● WHAT NEEDS TO BE DONE
In the material below, copy the part that begins with the line containing "The width and height of the screenshot is (1680, 1044)." and ends with the line containing "In order to click on click". Reproduce every character without change.

Stored records

****************

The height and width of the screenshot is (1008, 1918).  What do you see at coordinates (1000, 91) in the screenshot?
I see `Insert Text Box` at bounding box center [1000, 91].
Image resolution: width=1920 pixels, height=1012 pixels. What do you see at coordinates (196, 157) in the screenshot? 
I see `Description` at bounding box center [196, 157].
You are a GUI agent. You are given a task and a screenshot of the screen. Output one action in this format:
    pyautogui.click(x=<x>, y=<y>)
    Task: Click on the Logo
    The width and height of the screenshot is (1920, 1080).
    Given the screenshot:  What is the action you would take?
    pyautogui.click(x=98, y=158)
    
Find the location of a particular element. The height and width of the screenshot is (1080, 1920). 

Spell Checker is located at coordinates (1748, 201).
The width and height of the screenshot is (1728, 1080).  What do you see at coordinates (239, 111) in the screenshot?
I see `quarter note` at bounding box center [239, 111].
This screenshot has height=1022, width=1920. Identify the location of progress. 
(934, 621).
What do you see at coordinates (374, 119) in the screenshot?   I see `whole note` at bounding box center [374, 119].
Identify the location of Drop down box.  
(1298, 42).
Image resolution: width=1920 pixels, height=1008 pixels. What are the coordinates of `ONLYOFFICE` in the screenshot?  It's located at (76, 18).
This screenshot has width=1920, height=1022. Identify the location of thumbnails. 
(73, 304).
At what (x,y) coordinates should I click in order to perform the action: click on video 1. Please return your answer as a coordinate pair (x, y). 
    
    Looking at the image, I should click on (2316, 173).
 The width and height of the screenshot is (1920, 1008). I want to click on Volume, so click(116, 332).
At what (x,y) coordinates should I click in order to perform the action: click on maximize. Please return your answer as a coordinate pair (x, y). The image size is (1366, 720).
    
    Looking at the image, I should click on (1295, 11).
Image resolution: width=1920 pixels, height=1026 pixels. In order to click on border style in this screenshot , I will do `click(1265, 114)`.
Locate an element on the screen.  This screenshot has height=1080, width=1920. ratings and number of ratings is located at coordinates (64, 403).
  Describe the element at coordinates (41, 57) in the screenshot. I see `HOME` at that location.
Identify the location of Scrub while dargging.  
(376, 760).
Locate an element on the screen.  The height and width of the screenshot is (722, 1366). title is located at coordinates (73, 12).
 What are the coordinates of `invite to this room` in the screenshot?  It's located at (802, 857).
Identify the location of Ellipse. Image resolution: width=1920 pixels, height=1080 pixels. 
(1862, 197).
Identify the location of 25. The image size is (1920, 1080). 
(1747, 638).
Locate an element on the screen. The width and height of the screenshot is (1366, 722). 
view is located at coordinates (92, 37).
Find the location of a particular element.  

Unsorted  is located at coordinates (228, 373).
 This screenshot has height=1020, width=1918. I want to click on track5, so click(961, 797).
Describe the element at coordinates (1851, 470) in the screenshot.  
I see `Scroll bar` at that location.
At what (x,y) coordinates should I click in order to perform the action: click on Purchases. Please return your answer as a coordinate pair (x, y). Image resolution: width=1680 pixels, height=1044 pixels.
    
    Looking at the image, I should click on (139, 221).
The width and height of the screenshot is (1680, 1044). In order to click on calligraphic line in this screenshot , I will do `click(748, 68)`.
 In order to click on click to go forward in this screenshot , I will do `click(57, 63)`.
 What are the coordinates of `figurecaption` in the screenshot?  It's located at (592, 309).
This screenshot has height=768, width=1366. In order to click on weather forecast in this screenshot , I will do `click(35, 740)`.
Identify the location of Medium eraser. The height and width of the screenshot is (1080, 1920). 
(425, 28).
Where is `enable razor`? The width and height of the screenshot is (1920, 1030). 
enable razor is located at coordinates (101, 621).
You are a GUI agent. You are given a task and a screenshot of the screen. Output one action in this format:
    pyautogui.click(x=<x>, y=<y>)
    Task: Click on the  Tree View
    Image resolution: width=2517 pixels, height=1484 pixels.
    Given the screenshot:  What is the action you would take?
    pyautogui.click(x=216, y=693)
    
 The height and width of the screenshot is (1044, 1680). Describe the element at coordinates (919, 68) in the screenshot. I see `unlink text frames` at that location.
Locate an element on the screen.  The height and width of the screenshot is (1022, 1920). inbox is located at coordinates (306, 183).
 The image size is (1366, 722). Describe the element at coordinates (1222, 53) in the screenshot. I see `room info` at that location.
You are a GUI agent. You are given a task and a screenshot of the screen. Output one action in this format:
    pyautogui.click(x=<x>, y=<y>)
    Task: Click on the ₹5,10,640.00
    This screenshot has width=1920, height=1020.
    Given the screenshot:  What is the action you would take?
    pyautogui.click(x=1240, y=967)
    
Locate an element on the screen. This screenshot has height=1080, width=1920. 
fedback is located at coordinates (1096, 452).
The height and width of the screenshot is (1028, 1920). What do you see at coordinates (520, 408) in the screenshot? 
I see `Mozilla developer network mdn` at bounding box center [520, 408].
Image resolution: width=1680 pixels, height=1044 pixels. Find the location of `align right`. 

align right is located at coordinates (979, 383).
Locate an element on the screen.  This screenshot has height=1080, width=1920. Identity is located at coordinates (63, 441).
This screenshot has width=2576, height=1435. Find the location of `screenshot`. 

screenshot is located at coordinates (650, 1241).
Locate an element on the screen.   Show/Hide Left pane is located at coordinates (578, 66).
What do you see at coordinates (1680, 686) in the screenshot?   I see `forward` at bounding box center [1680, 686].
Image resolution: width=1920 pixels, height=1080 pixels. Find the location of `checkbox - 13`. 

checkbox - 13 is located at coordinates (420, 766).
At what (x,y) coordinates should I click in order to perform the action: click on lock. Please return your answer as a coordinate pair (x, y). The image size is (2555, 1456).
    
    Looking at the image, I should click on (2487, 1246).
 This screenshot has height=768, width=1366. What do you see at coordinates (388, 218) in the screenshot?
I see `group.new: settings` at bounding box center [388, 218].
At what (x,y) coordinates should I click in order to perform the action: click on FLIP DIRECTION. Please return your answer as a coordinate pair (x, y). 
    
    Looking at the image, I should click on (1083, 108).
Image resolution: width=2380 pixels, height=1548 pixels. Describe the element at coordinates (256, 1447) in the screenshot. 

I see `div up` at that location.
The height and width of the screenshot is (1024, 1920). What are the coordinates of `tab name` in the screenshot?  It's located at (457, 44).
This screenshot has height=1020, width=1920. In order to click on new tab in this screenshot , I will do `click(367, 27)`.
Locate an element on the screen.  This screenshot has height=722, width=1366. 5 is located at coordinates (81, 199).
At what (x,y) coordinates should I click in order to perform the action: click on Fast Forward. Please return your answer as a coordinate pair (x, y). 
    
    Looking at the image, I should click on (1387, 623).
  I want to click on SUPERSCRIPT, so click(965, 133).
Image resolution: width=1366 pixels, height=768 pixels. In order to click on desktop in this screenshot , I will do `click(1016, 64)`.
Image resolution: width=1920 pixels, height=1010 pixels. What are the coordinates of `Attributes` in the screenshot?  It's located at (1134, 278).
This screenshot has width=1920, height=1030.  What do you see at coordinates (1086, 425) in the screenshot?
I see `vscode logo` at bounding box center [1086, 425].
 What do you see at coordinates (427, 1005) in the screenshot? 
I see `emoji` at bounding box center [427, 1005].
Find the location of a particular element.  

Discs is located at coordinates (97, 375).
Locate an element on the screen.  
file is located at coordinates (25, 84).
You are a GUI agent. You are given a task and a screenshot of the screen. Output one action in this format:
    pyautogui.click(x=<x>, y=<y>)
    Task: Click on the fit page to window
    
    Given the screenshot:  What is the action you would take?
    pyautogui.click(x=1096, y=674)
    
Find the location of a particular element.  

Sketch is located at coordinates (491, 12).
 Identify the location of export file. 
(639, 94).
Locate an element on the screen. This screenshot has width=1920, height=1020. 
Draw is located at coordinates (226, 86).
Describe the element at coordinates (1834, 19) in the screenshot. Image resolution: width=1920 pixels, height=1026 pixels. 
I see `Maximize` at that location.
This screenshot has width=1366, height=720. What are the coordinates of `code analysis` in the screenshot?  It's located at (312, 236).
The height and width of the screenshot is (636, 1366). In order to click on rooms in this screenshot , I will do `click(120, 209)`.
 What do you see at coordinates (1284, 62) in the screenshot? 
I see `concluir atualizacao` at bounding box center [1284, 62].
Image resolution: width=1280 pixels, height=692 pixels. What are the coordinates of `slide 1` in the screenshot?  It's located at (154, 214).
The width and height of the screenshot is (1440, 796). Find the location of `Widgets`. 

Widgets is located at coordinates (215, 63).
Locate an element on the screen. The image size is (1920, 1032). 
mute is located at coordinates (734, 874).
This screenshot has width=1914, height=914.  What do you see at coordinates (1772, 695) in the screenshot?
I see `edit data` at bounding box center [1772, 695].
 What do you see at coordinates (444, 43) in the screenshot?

****************

● SOLUTION
The width and height of the screenshot is (1680, 1044). In order to click on calligraphic line in this screenshot , I will do `click(748, 68)`.
 In order to click on click to go forward in this screenshot , I will do `click(57, 63)`.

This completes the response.